Does the Death Penalty Deter Crime? Studies are Inconclusive

We still don’t know enough about whether the death penalty works to deter crime, and policymakers should ignore research that claims to say whether it does, the National Academy of Sciences said on Wednesday.

A panel of experts appointed by the independent, nonprofit academy reviewed more than 30 years of research done since the 1976 Supreme Court decision that reinstated the death penalty as constitutional.

“The studies have reached widely varying, even contradictory, conclusions.
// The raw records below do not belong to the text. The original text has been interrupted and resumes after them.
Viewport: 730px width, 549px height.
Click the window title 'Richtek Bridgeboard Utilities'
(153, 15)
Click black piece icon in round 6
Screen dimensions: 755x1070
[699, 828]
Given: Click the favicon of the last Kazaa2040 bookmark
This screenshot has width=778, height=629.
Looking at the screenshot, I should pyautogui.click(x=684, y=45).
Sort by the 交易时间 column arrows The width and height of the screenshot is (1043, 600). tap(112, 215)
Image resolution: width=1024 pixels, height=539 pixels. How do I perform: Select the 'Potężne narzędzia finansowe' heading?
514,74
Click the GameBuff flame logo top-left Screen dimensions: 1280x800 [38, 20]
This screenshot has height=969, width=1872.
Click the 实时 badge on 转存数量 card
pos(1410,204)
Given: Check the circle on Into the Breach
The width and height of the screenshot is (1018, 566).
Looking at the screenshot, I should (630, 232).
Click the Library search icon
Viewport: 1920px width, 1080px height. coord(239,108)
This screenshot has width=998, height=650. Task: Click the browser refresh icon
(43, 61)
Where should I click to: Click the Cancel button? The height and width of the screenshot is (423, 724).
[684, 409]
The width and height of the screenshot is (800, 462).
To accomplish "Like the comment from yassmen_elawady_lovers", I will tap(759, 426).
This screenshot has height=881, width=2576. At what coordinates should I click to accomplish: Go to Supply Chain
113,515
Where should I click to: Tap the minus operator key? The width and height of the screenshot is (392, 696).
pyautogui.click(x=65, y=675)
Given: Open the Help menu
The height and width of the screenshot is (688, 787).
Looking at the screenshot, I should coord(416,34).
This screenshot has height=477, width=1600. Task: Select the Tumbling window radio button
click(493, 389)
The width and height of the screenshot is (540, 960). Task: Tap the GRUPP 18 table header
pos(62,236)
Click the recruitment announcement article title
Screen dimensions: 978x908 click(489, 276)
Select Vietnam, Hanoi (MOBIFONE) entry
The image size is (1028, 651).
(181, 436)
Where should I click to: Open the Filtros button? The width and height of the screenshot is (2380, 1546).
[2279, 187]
Some studies conclude that executions save large numbers of lives; others conclude that executions actually increase homicides; and still others conclude that executions have no effect on homicide rate,” according to the academy panel, chaired by Daniel Nagin, an expert in criminology and statistics at Carnegie Mellon University. 

The National Academy of Sciences advises the federal government and other groups, often trying to provide the “last word” on important issues.

“The committee concludes that research to date on the effect of capital punishment on homicide is not informative about whether capital punishment decreases, increases, or has no effect on homicide rates,” it added. “Consequently, claims that research demonstrates that capital punishment decreases or increases the homicide rate by a specified amount or has no effect on the homicide rate should not influence policy judgments about capital punishment.”

The report turns up some interesting facts – for instance, only 15 percent of people who have been sentenced to death since 1976 have actually been executed. The study was commissioned by the National Institute of Justice, the research, development, and evaluation agency of the Justice Department; the Tides Foundation, which promotes “social justice”  by helping set up nonprofits; and the human rights-oriented organization Proteus Action League.